From the 6th April 2018, doctors and dentists who have more than £1,030,000¹ in their pension pot are very likely to be hit with an unwelcome tax bill. Even medics who don’t think their pension is anywhere near this figure could be caught unawares.
Surely then it’s better to avoid exceeding this lifetime pension allowance limit than pay more tax…or is it?
Who is likely to exceed the lifetime pension allowance limit?
First and foremost, because of the way the NHS Pension Scheme has to value your pension against the lifetime pension allowance (LTA), a large number of NHS doctors and dentists will find their pension pot at retirement at least close to, if not over, the new LTA limit. This particularly applies to those medics who have joined the 2015 NHS Pension Scheme early in their career and plan to work through to their normal retirement age.
Secondly, remember that the actual value of your pension is only measured at the point at which you take your pension benefits (and after any penalties have been applied). It means that even if your pension isn’t over the LTA mark now, it could very well be when you retire.
So why is having more than the lifetime pension allowance in your pension a good thing?
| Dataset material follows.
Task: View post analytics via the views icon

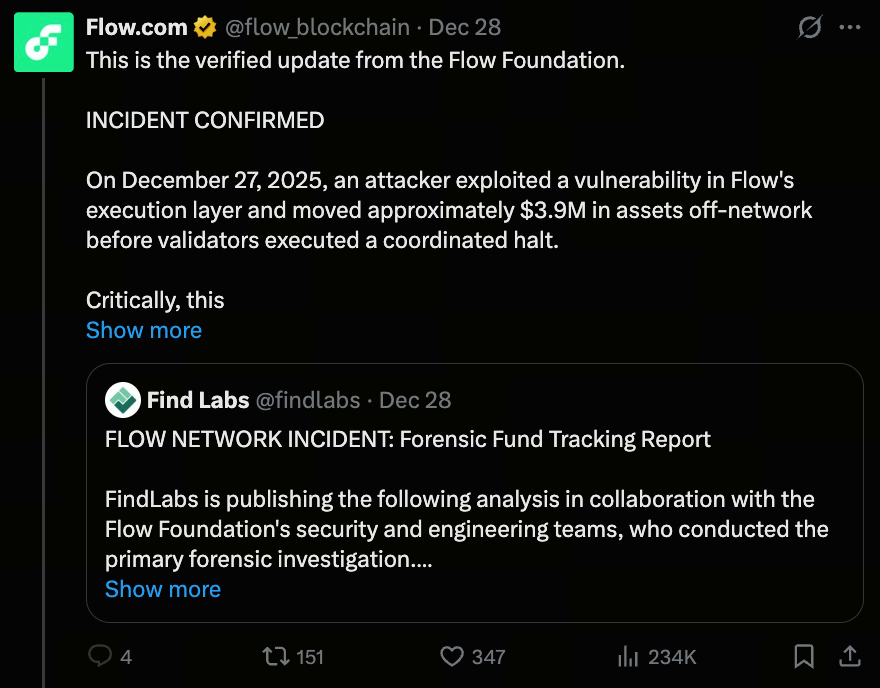Action: pyautogui.click(x=628, y=656)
Contrary to a lot of recent press coverage, there are a number of valid reasons why you would want your pension to be in excess of the lifetime pension allowance. Here are three of them:
Reason 1: Using the NHS Scheme Pays method to pay the tax charge you incur when you breach the lifetime pension allowance limit
With the Scheme Pays method, the NHS in effect loans you the money to pay your additional tax bill, recouping its money by reducing your pension income when you retire. The resulting penalties which are applied to your pension reduce the size of your pension pot to under the lifetime allowance threshold.
Reason 2: You want to retire before you’re in your late 60s
If you do, you’re not alone! The retirement age for members of the 2015 NHS Pension Scheme is linked to the state retirement age (currently 67). If you draw your pension before this age, you’ll incur hefty penalties.
In order to cover the impact of your early retirement penalties, you may require a pension in excess of the lifetime allowance. In short, the earlier you wish to draw your pension benefits, the bigger your pension fund needs to be.
Reason 3: Maximising your tax free lump sum on retirement
NHS Pension Scheme members can give up some of their pension income when they retire for an increased tax free lump sum.
For your lifetime pension value, the two figures – your pension income and tax free lump sum – are calculated differently. If you increase the tax free element and reduce your pension income, the size of your pension pot for LTA purposes will be smaller than if you had kept your pension income at its original amount.
As with most things financial, the headline seldom tells the whole story. The size of your pension fund, and the answer to the ‘if, when and how’ it breaches the prevailing lifetime pension allowance question, depends, for the most part, on:
- How you intend to take your NHS Pension benefits
- At what age you want to retire
- How you plan on paying any tax generated.
Will your pension breach the lifetime pension allowance and, if so, how does it affect your retirement plans? Let us know by adding a comment below.
¹ The lifetime pension allowance limit is £1,000,000 until the 5th April 2018. From the 6th April 2018, this limit will increase in line with the consumer price index (CPI) to £1,030,000.